A morte pode vender mais do que canções de amor. A música que levou Elvis Presley ao sucesso, por exemplo, "Heartbreak Hotel" (1956), era a confissão de alguém amargurado a ponto de se matar.
Poucos chegaram a esse extremo, como Ian Curtis, do Joy Division, e Kurt Cobain, do Nirvana. Mas é comum ver artistas baseando a carreira em atitudes e letras angustiadas.
Mesmo a imagem cinematográfica de Elvis, cercado de mulheres à beira-mar, não muda a morte no "Heartbreak Hotel": sozinho, numa mansão com armas e muitos anti-depressivos.
Suicídios, overdoses e acidentes em carros velozes matam mais artistas do que câncer (Frank Zappa) e Aids (Freddy Mercury). O ritual da morte no rock costuma ser violento.
A conexão das drogas é sempre citada em livros "trash", como "Rock'N'Roll Babylon".
Mas a teoria mais louca sobre as mortes surgiu nos anos 60. Em troca de sucesso, os Rolling Stones e Jim Morrison, (líder dos Doors), teriam vendido a alma.
Morrison, chegado em xamanismo, participou de rituais. Os Rolling Stones gravaram "Sympathy for the Devil".
Para reforçar a lenda, há o show de Altamont (1969), durante o qual, ao som de "Sympathy", ocorreu um assassinato.
O certo é que a morte engrandece. A melhor fase dos Stones era com o guitarrista Brian Jones, morto em 1969. Jimi Hendrix ainda é o melhor guitarrista do mundo, 14 anos após sua morte.
A tradição do culto ao ídolo morto começou nos anos 50. Precisamente em 3 de fevereiro de 1959, "o dia em que a música morreu", segundo os jornais americanos da época. Naquele dia, Buddy Holly e Richie Valens morreram em um acidente de avião.
Viveram rápido, morreram jovens e deixaram cadáveres bonitos, como nos filmes B sobre a "juventude transviada" dos 50. Até Kurt Cobain, o rock produziu muitos "cadáveres bonitos".
A imagem do ídolo morto é filtrada pela nostalgia. A decadência final é apagada. A lembrança se fixa no auge.
Ao ter que decidir que imagem de Elvis ilustraria um selo, entre a fase "rockabilly" e a final, de Las Vegas, o público americano optou pela imagem da juventude.

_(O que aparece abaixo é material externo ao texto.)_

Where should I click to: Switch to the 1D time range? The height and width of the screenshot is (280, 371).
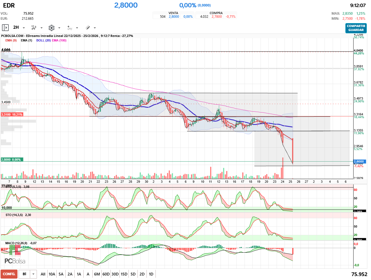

A morte também fez bem a Jim Morrison, ainda lembrado como um deus do sexo, embora tenha morrido gordo e barbudo.
A principal vantagem dos mitos é a juventude eterna. A decadência é fatal para um negócio tão voltado à imagem quanto o rock.
Johnny Rotten, líder da banda punk Sex Pistols, dizia, em 77, que os Stones deveriam ter morrido num acidente de avião. A crítica musical diz quase o mesmo, ao afirmar que a banda não faz nada que preste há anos.
Os Beatles foram mais espertos, terminando em 70. Uma morte simbólica. Permanece a melhor banda do mundo.
O assassinato de John Lennon, em 1980, aumentou o culto. Rodaram-se filmes, lançaram-se coletâneas.
Agora, explora-se outro esqueleto no armário Beatle. Stu Stutcliffe foi o quinto Beatle, entre 1959 e 1961. O baixista morreu em 62, sem nunca ter gravado.
Stutcliffe, então, volta ao noticiário mais de trinta anos depois. Ele acaba de virar assunto de um filme ("Backbeat"), que exuma sua desconhecida importância nos Beatles. Morreu aos 22, um "belo cadáver".
Mas nenhum cadáver foi mais belo que Sid Vicious. Se sobrevivesse a 1979, poderia acabar na cadeia, pelo assassinato da namorada, dias antes da overdose fatal.
Vicious não sabia tocar e só armava brigas, nos shows dos Sex Pistols. Mas isso era Sex Pistols, banda que berrava: "não há futuro". Sem ter feito muito, o punk sem futuro virou símbolo.